Kościół Norwegii i prawicowi politycy na paradzie równości. Jutro Oslo Pride przejdzie ulicami stolicy
Oslo Pride wikimedia.org - GGAADD - Creative Commons Attribution-Share Alike 2.0 Generic
Dni poświęcone dyskusji o prawach osób środowiska LGBT organizowane są w Oslo od 34 lat. Jednak dopiero w tym roku do obchodów dołączają wysoko postawione osoby ze środowisk konserwatywnych i związanych z Kościołem Luterańskim.
Moralny obowiązek
– Jako przewodnicząca rady muszę być na paradzie. Nie mam co do tego żadnych wątpliwości. Niektórzy na pewno uznają mój udział za kontrowersyjną decyzję – przyznała Raaum w wywiadzie udzielonym chrześcijańskiej gazecie Dagen.
Liderka stwierdziła, że pojawienie się na paradzie jest szczególnie ważne ze względu na niedawny zamach w Orlando [zamachowiec zastrzelił w nocnym klubie 49 osób – przyp.red.].
– Chodzi o to, by dać jasny sygnał, że Kościół mówi „nie dla przemocy i przestępstw wynikających z nienawiści do środowiska LGBT”. Udział w paradzie uznaję za konieczność, pokazujemy w ten sposób solidarność i wsparcie – dodała.

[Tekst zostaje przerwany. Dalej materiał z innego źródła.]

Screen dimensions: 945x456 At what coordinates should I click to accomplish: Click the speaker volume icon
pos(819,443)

W odpowiedzi na pytanie dziennikarza, czy pójście z paradą nie zostanie potraktowane jako akceptacja dla skrajnych poglądów niektórych uczestników, Raaum wyraziła nadzieję, że motywy jej udziału są jasne i nie będą z automatu oznaczały akceptacji wszystkich opinii innych działaczy. Niektórzy liderzy Kościoła Norwegii dystansują się jednak od udziału w wydarzeniu.
Prawica idzie pod tęczową flagą
– W 2016 roku nie powinna już występować konieczność wyrażania sprzeciwu wobec przemocy i przestępstw biorących się z nienawiści wobec osób homoseksualnych. Jako społeczeństwo powinniśmy byli zajść dalej. Niestety tak się nie stało. Wydarzenia w Orlando wstrząsnęły nami wszystkimi. Chcę przekazać swoje wsparcie poprzez udział w paradzie Oslo Pride.

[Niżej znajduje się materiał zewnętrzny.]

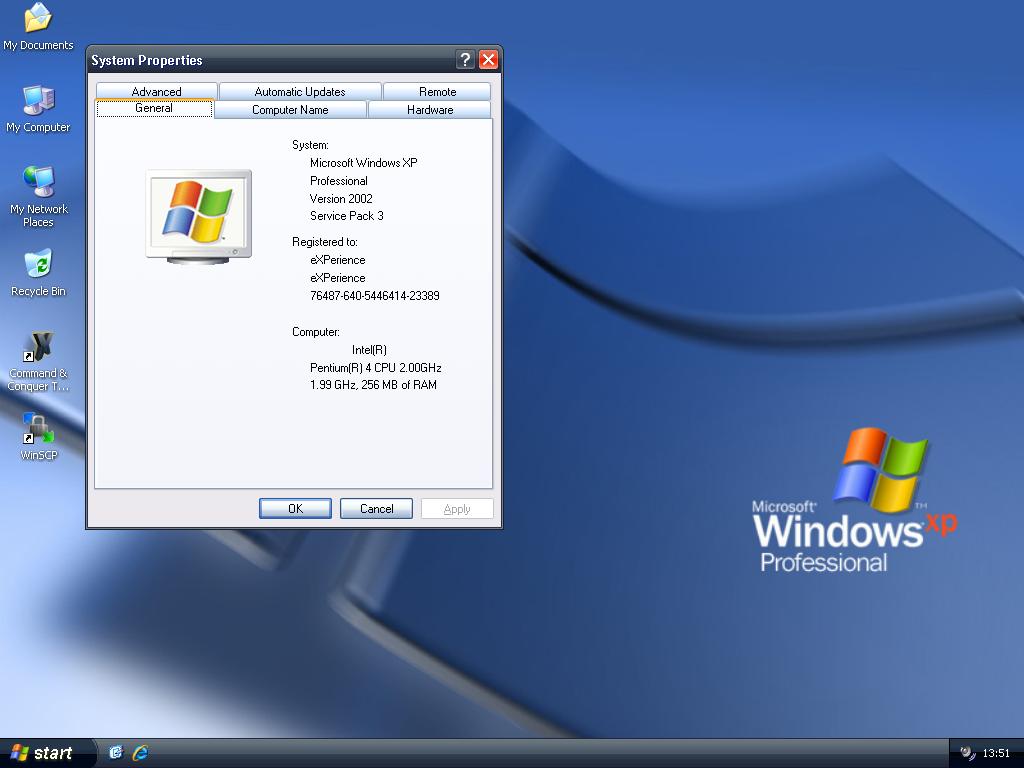Click the My Network Places icon
Image resolution: width=1024 pixels, height=768 pixels.
pyautogui.click(x=38, y=183)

Polityk podkreśli, że choć jego ugrupowanie nie zgadza się z wieloma poglądami środowiska LGBT, to wyrażenie solidarności w walce z przemocą i dyskryminacją jest bardzo ważne.
Polityczna presja?
– Osoba, która nie bierze udziału w paradzie, zostaje posądzona o to, że jest przeciwna homoseksualistom i nie chce walczyć o integrację, różnorodność i prawa środowiska LGBT. Doszło do tego, że jeśli nie pójdziesz na paradę, dostajesz łatkę homofoba. Niewiele ma to wspólnego z tolerancją i szacunkiem.
Osoby homoseksualne będą mogły oddać krew?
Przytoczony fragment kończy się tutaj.